The stuff below is a heavily edited version of some of the remarks I made in a talk a couple of weeks ago and seem to me particularly resonant as we head into summer coastal vacation season:
Most of us are in denial or oblivious when it comes to sea-level rise caused by global warming. For example, Freddie Mac researchers have found that properties directly exposed to projected sea-level rise have generally gotten no price discount compared to those that aren’t, though that may be changing. And some states don’t require sellers to disclose past coastal floods affecting properties for sale. Politicians often try to block flood-plain designations because they naturally fear that they would depress real-estate values.
So the coast keeps getting more built up, including places that may be underwater in a few decades. It often seems that everyone wants to live along the water.
As the near-certainty of major sea-level rise becomes more integrated into the pricing calculations of the real-estate sector, some people of a certain age can get bargains on property as long as they realize that the property they want to buy might be uninhabitable in 20 years. Younger people, however, should seek higher ground if they want to live near the ocean for a long time.
A tricky thing is that real estate can’t just be abandoned—it must pass from one owner to another.
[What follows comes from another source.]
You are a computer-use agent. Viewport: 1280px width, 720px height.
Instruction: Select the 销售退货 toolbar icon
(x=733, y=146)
Some local governments’ coastal permits require owners to pay to remove their structures when the average sea level rises to a certain point. Absent such requirements, many local governments’ budgets may not be enough to pay for demolition or the moving costs associated with inundation. There are some interesting liability issues here.
What to do?
Administrative mitigation would include raising federal flood-insurance rates and more frequently updating flood-projection maps. More localities can take stronger steps to ban or sharply limit new structures in flood-prone areas and/or order them removed from those areas. And, as implied above, they should implement flood-experience-and-projection disclosure requirements in sales documents.
As for physical answers to thwarting the worst effects of sea-level rise, especially in urban areas, many experts believe that some form of the Dutch polder approach, which integrates hard stone, concrete or even metal infrastructure, and soft nature-based infrastructure, along with dikes, drainage canals and pumps, may have to be applied in some low places, such as Miami and Boston’s Seaport District. Barrington and Warren look like polder country.
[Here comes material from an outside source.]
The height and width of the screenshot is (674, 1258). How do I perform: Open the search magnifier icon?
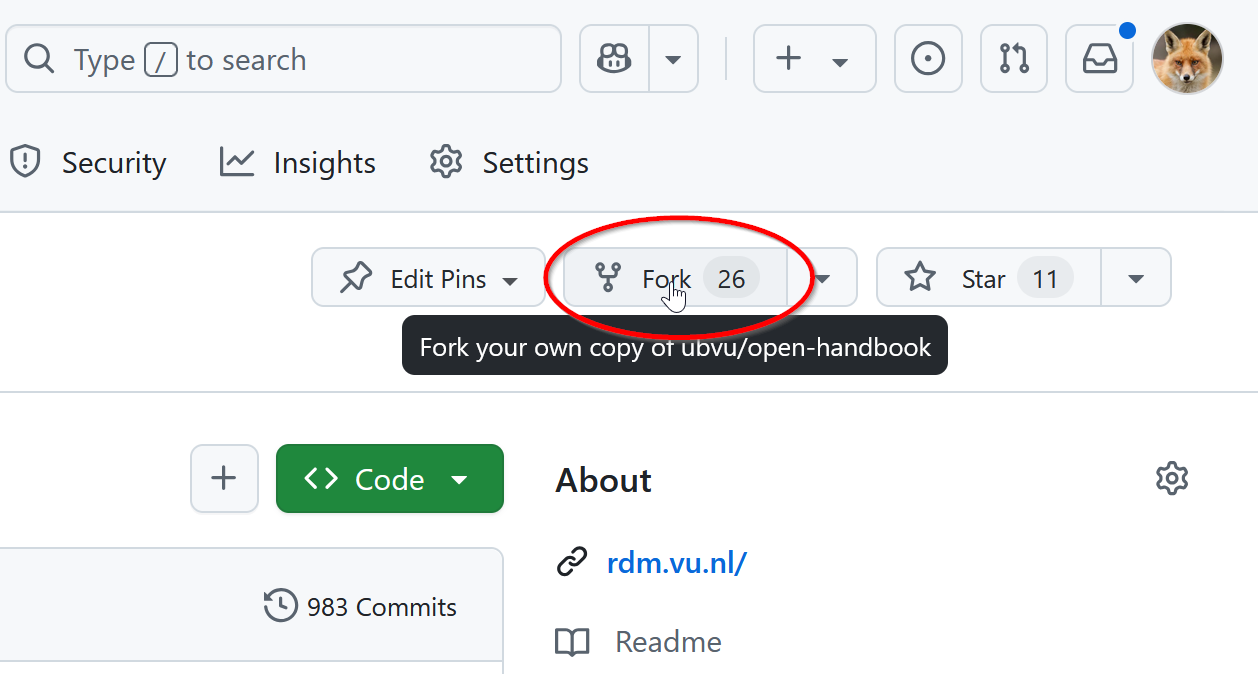click(x=39, y=59)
Polders are large land-and-water areas, with thick water-absorbent vegetation, surrounded by dikes, where the ground elevation is below mean sea level and engineers control the water table within the polder.
Just hardening the immediate shoreline, and especially beaches, with such structures as stone embankments to try to keep out the water won’t work well. That just makes the water push the sand elsewhere and can dramatically increase shoreline erosion.
On the other hand, creating so-called horizontal levees – with a marshy or other soft buffering area backed with a hard surface -- can be a reasonable approach to reduce the impact of storms’ flooding on top of sea-level rise.
Certainly establishing marshes (and mangrove swamps in tropical and semi-tropical coastal communities) can reduce tidal flooding and the damage from storm waves, but that may be a political nonstarter in some fancy coastal summer- or winter-resort places. Then there’s putting more houses and even stores and other nonresidential buildings on stilts, though that often means keeping buildings where safety considerations would suggest that there shouldn’t be any structures, such as on many barrier beaches. Still, it would be amusing to see entire large towns on stilts. Good water views.
Oyster and other shellfish beds can be developed as (partly edible!) breakwaters. And laying down permeable road and parking lot pavements can help sop up the water that pours onto the land. I got interested in how shellfish beds can act as a brake on flood damage while editing a book about Maine aquaculture last year. Of course, the hilly coast of Maine provides many more opportunities to enjoy a water view even with sea-level rise while staying dry than does, say, South County’s barrier beaches.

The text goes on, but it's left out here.